Check every line of the data and copy the ones where "computer" appears.

*** EXERCISE DATA Section Begins ***

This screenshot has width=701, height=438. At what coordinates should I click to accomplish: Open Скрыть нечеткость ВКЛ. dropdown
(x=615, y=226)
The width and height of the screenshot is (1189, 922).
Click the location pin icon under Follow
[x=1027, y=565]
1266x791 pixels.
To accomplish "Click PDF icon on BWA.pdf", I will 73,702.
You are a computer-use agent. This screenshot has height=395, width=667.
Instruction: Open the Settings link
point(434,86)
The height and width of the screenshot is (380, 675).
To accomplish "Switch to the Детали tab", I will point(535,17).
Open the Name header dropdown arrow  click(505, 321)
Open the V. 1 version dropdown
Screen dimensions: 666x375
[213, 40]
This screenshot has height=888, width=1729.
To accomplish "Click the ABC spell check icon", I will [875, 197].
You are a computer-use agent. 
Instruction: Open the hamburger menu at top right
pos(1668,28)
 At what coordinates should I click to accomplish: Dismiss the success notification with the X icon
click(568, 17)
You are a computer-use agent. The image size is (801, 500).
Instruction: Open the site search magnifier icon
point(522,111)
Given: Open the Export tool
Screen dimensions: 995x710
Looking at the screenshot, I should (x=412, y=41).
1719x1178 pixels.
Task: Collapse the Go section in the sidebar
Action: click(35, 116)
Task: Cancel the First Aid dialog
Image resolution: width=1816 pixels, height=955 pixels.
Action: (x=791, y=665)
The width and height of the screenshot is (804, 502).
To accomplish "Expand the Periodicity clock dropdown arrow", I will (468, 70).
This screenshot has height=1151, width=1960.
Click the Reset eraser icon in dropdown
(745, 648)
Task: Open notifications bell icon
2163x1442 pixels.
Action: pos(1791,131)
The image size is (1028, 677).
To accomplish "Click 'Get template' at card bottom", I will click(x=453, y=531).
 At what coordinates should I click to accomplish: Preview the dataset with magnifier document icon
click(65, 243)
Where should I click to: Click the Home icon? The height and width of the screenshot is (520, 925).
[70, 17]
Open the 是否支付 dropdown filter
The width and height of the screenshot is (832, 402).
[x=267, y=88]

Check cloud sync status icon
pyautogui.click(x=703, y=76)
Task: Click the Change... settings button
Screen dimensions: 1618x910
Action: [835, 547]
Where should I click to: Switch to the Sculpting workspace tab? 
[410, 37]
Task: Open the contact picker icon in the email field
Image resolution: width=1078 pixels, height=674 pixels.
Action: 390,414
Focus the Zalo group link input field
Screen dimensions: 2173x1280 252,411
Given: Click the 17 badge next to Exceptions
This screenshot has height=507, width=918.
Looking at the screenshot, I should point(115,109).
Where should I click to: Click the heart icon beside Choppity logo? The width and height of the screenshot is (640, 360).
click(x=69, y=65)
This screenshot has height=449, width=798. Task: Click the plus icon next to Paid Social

*** EXERCISE DATA Section Ends ***

RESPONSE FOR THIS EXERCISE.
You are a computer-use agent. This screenshot has height=395, width=667.
You are a computer-use agent. 
You are a computer-use agent. The image size is (801, 500).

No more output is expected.